[Screenshot grounding data]
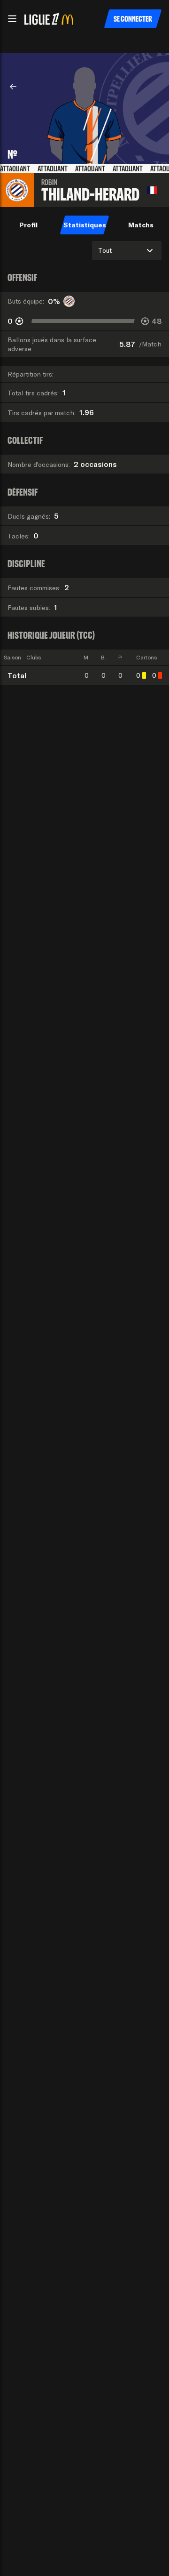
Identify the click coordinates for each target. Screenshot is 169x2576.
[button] (12, 19)
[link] (13, 86)
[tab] (28, 225)
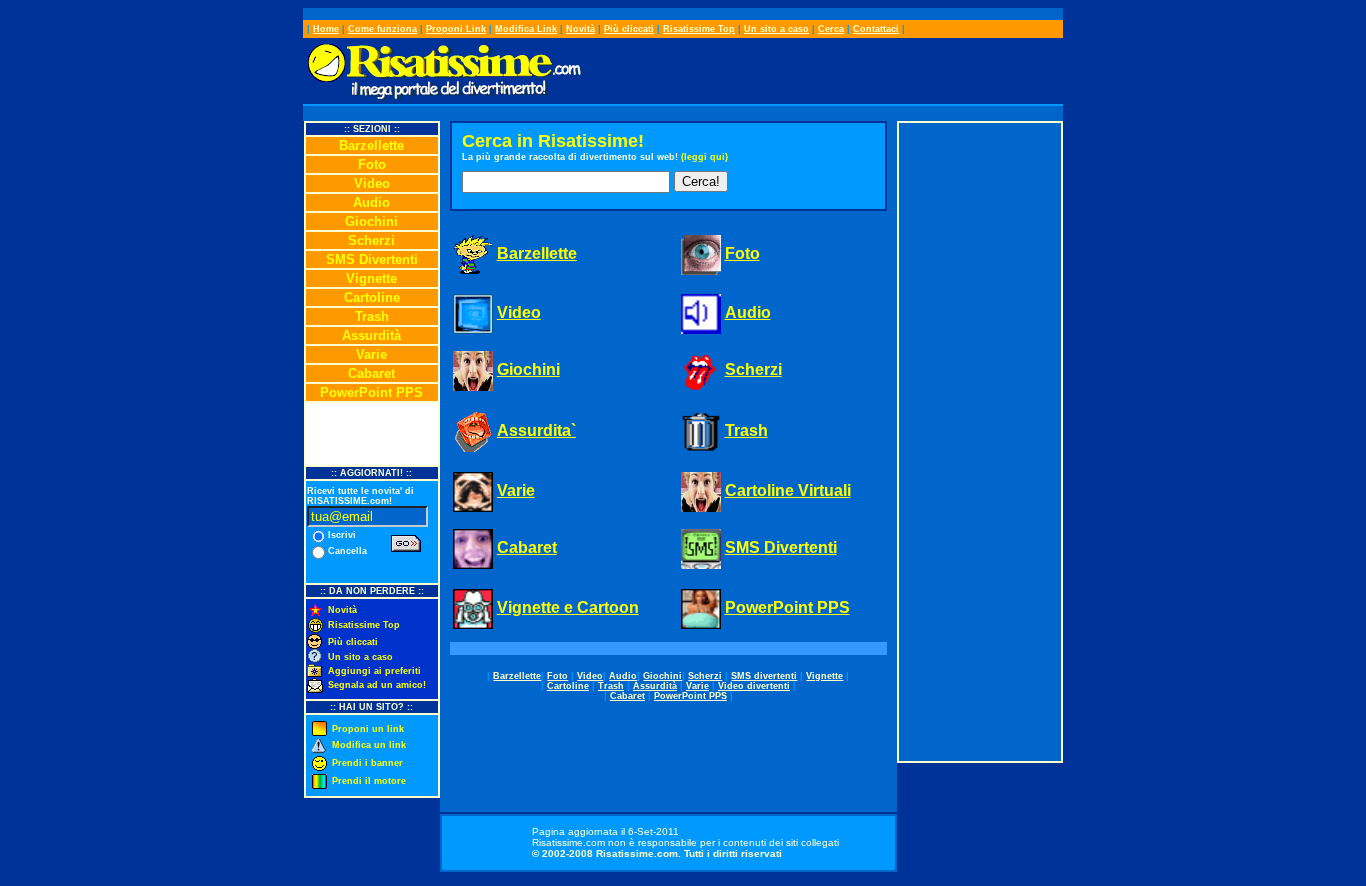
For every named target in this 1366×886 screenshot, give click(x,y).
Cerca (831, 29)
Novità (580, 29)
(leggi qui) (704, 157)
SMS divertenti (764, 676)
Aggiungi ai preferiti (374, 671)
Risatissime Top (699, 29)
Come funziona (382, 29)
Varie (371, 354)
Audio (371, 202)
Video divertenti (754, 686)
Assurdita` (536, 430)
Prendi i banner (367, 763)
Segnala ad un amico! (377, 685)
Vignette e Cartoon (568, 607)
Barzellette (371, 145)
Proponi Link (456, 29)
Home (326, 29)
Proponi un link (368, 729)
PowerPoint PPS (371, 392)
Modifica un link (369, 745)
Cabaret (371, 373)
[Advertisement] (980, 442)
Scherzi (371, 240)
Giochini (371, 221)
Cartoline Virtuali (788, 490)
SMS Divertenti (372, 259)
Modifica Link (526, 29)
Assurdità (371, 335)
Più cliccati (629, 29)
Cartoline (372, 297)
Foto (372, 164)
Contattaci (876, 29)
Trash (372, 316)
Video (372, 183)
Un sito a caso (776, 29)
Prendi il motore (369, 781)
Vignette (371, 278)
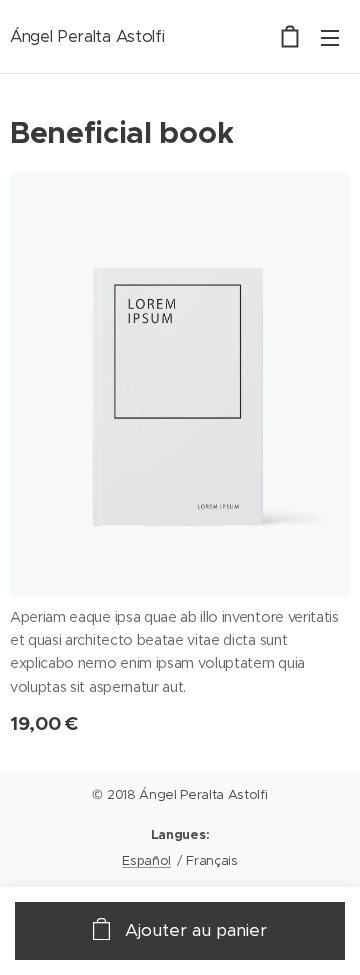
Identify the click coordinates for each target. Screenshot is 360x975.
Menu (330, 37)
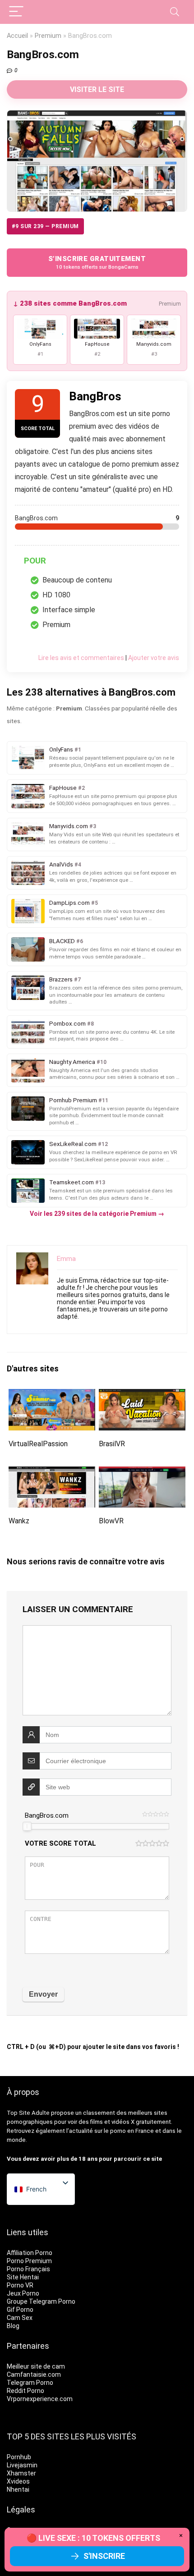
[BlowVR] (142, 1472)
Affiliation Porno (29, 2252)
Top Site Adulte (28, 2112)
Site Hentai (23, 2277)
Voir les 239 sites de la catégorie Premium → (97, 1213)
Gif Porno (20, 2309)
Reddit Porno (25, 2390)
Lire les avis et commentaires (81, 657)
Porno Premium (29, 2260)
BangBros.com (47, 1815)
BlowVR (111, 1521)
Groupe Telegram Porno (41, 2301)
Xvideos (18, 2481)
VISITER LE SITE (97, 89)
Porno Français (28, 2269)
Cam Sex (19, 2317)
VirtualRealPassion (38, 1443)
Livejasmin (22, 2465)
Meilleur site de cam (36, 2366)
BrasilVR (112, 1443)
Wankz (19, 1521)
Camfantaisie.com (34, 2374)
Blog (13, 2325)
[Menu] (16, 12)
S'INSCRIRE (104, 2556)
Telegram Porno (30, 2382)
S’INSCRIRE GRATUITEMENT (97, 262)
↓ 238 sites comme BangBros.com (70, 303)
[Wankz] (52, 1472)
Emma (66, 1259)
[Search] (174, 12)
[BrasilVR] (142, 1395)
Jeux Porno (23, 2293)
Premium (48, 36)
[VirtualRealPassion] (52, 1395)
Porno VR (20, 2285)
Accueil (17, 36)
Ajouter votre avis (153, 657)
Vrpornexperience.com (40, 2398)
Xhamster (21, 2473)
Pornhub (19, 2457)
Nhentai (18, 2489)
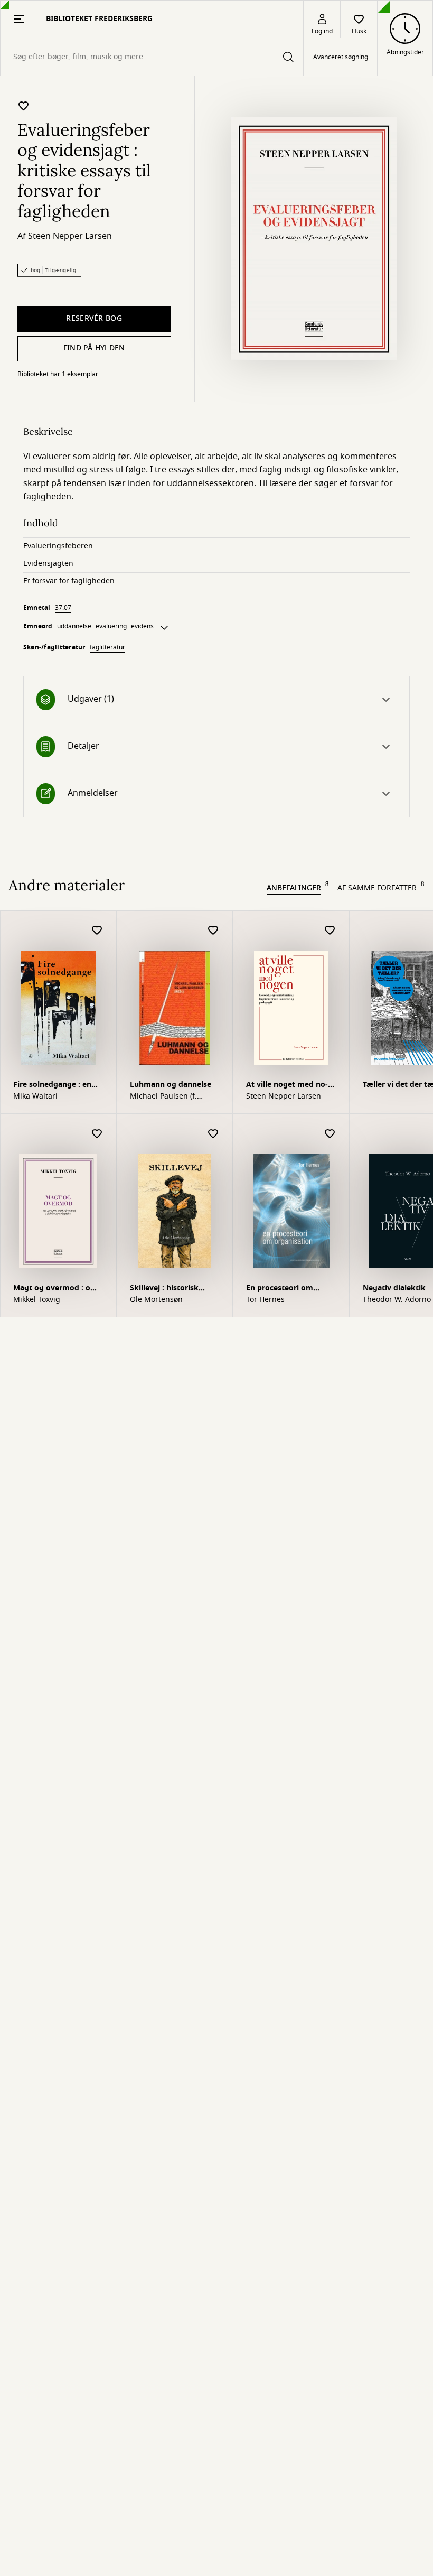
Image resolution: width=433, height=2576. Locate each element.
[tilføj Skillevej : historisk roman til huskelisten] (213, 1134)
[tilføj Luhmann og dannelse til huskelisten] (213, 931)
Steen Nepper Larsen (70, 236)
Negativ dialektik (394, 1288)
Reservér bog (93, 318)
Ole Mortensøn (156, 1300)
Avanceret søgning (340, 57)
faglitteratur (107, 647)
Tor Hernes (265, 1300)
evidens (142, 626)
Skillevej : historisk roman (164, 1289)
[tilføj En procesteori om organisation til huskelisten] (330, 1134)
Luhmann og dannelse (170, 1084)
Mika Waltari (35, 1096)
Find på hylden (94, 348)
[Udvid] (164, 627)
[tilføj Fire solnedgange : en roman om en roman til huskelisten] (97, 931)
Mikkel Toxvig (36, 1300)
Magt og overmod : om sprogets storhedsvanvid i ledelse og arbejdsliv (55, 1289)
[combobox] (152, 57)
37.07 (63, 607)
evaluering (111, 626)
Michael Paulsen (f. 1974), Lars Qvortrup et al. (170, 1096)
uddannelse (74, 626)
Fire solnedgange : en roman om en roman (52, 1085)
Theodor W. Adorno (397, 1300)
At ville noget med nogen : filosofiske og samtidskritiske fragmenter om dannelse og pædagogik (290, 1085)
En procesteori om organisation (279, 1289)
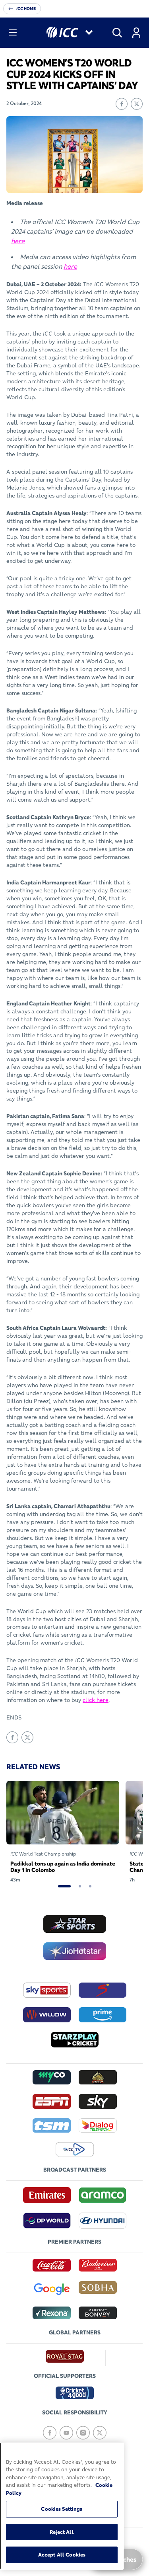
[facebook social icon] (49, 2432)
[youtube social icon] (66, 2432)
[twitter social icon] (99, 2432)
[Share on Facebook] (122, 104)
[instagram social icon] (83, 2432)
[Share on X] (137, 104)
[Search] (117, 32)
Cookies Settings (61, 2509)
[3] (90, 1886)
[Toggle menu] (12, 32)
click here (95, 1700)
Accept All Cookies (61, 2554)
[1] (64, 1886)
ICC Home (26, 8)
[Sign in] (136, 32)
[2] (80, 1886)
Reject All (62, 2532)
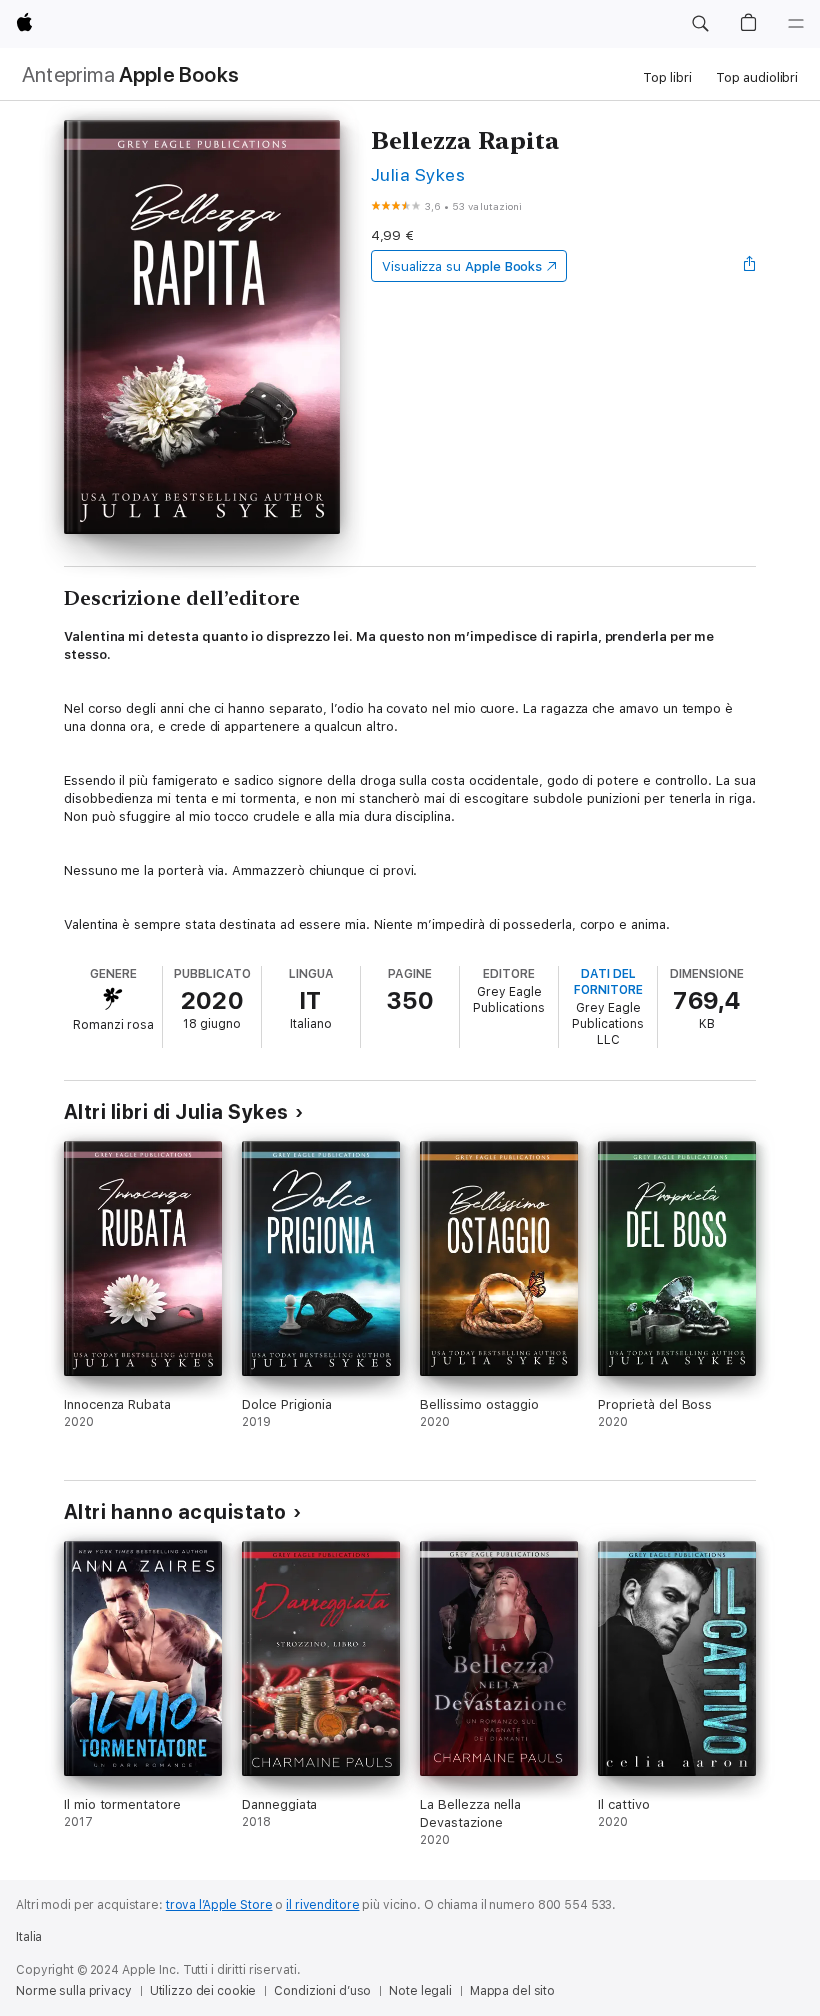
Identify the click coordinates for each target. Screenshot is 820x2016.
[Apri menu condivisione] (750, 266)
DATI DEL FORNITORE (608, 982)
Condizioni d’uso (322, 1991)
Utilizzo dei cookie (203, 1991)
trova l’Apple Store (219, 1905)
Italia (29, 1937)
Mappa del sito (512, 1991)
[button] (700, 24)
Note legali (420, 1991)
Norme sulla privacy (74, 1991)
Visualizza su (462, 266)
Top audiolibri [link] (757, 77)
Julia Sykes (418, 174)
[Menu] (796, 24)
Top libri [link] (667, 77)
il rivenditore (322, 1905)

## About this task
Could you retype every record above exactly, leaving the pictures out?

## Response to the exercise
Identify the click coordinates for each target. Screenshot is 169x2576.
[button] (12, 19)
[link] (13, 86)
[tab] (28, 225)
For every named target in this 1366×886 screenshot, give click(x,y).
Cerca (831, 29)
Novità (580, 29)
(leggi qui) (704, 157)
SMS divertenti (764, 676)
Aggiungi ai preferiti (374, 671)
Risatissime Top (699, 29)
Come funziona (382, 29)
Varie (371, 354)
Audio (371, 202)
Video divertenti (754, 686)
Assurdita` (536, 430)
Prendi i banner (367, 763)
Segnala ad un amico! (377, 685)
Vignette e Cartoon (568, 607)
Barzellette (371, 145)
Proponi Link (456, 29)
Home (326, 29)
Proponi un link (368, 729)
PowerPoint PPS (371, 392)
Modifica un link (369, 745)
Cabaret (371, 373)
[Advertisement] (980, 442)
Scherzi (371, 240)
Giochini (371, 221)
Cartoline Virtuali (788, 490)
SMS Divertenti (372, 259)
Modifica Link (526, 29)
Assurdità (371, 335)
Più cliccati (629, 29)
Cartoline (372, 297)
Foto (372, 164)
Contattaci (876, 29)
Trash (372, 316)
Video (372, 183)
Un sito a caso (776, 29)
Prendi il motore (369, 781)
Vignette (371, 278)
Identify the click coordinates for each target. Screenshot is 360x975.
Menu (330, 37)
[BlowVR] (142, 1472)
Affiliation Porno (29, 2252)
Top Site Adulte (28, 2112)
Site Hentai (23, 2277)
Voir les 239 sites de la catégorie Premium → (97, 1213)
Gif Porno (20, 2309)
Reddit Porno (25, 2390)
Lire les avis et commentaires (81, 657)
Porno Premium (29, 2260)
BangBros.com (47, 1815)
BlowVR (111, 1521)
Groupe Telegram Porno (41, 2301)
Xvideos (18, 2481)
VISITER LE SITE (97, 89)
Porno Français (28, 2269)
Cam Sex (19, 2317)
VirtualRealPassion (38, 1443)
Livejasmin (22, 2465)
Meilleur site de cam (36, 2366)
BrasilVR (112, 1443)
Wankz (19, 1521)
Camfantaisie.com (34, 2374)
Blog (13, 2325)
[Menu] (16, 12)
S'INSCRIRE (104, 2556)
Telegram Porno (30, 2382)
S’INSCRIRE GRATUITEMENT (97, 262)
↓ 238 sites comme BangBros.com (70, 303)
[Wankz] (52, 1472)
Emma (66, 1259)
[Search] (174, 12)
[BrasilVR] (142, 1395)
Jeux Porno (23, 2293)
Premium (48, 36)
[VirtualRealPassion] (52, 1395)
Porno VR (20, 2285)
Accueil (17, 36)
Ajouter votre avis (153, 657)
Vrpornexperience.com (40, 2398)
Xhamster (21, 2473)
Pornhub (19, 2457)
Nhentai (18, 2489)
Image resolution: width=433, height=2576. Locate each element.
[tilføj Skillevej : historisk roman til huskelisten] (213, 1134)
[tilføj Luhmann og dannelse til huskelisten] (213, 931)
Steen Nepper Larsen (70, 236)
Negativ dialektik (394, 1288)
Reservér bog (93, 318)
Ole Mortensøn (156, 1300)
Avanceret søgning (340, 57)
faglitteratur (107, 647)
Tor Hernes (265, 1300)
evidens (142, 626)
Skillevej : historisk roman (164, 1289)
[tilføj En procesteori om organisation til huskelisten] (330, 1134)
Luhmann og dannelse (170, 1084)
Mika Waltari (35, 1096)
Find på hylden (94, 348)
[Udvid] (164, 627)
[tilføj Fire solnedgange : en roman om en roman til huskelisten] (97, 931)
Mikkel Toxvig (36, 1300)
Magt og overmod : om sprogets storhedsvanvid i ledelse og arbejdsliv (55, 1289)
[combobox] (152, 57)
37.07 (63, 607)
evaluering (111, 626)
Michael Paulsen (f. 1974), Lars Qvortrup et al. (170, 1096)
uddannelse (74, 626)
Fire solnedgange : en roman om en roman (52, 1085)
Theodor W. Adorno (397, 1300)
At ville noget med nogen : filosofiske og samtidskritiske fragmenter om dannelse og pædagogik (290, 1085)
En procesteori om organisation (279, 1289)
[facebook social icon] (49, 2432)
[youtube social icon] (66, 2432)
[twitter social icon] (99, 2432)
[Share on Facebook] (122, 104)
[instagram social icon] (83, 2432)
[Share on X] (137, 104)
[Search] (117, 32)
Cookies Settings (61, 2509)
[3] (90, 1886)
[Toggle menu] (12, 32)
click here (95, 1700)
Accept All Cookies (61, 2554)
[1] (64, 1886)
ICC Home (26, 8)
[Sign in] (136, 32)
[2] (80, 1886)
Reject All (62, 2532)
Identify the click coordinates for each target. Screenshot is 820x2016.
[Apri menu condivisione] (750, 266)
DATI DEL FORNITORE (608, 982)
Condizioni d’uso (322, 1991)
Utilizzo dei cookie (203, 1991)
trova l’Apple Store (219, 1905)
Italia (29, 1937)
Mappa del sito (512, 1991)
[button] (700, 24)
Note legali (420, 1991)
Norme sulla privacy (74, 1991)
Visualizza su (462, 266)
Top audiolibri [link] (757, 77)
Julia Sykes (418, 174)
[Menu] (796, 24)
Top libri [link] (667, 77)
il rivenditore (322, 1905)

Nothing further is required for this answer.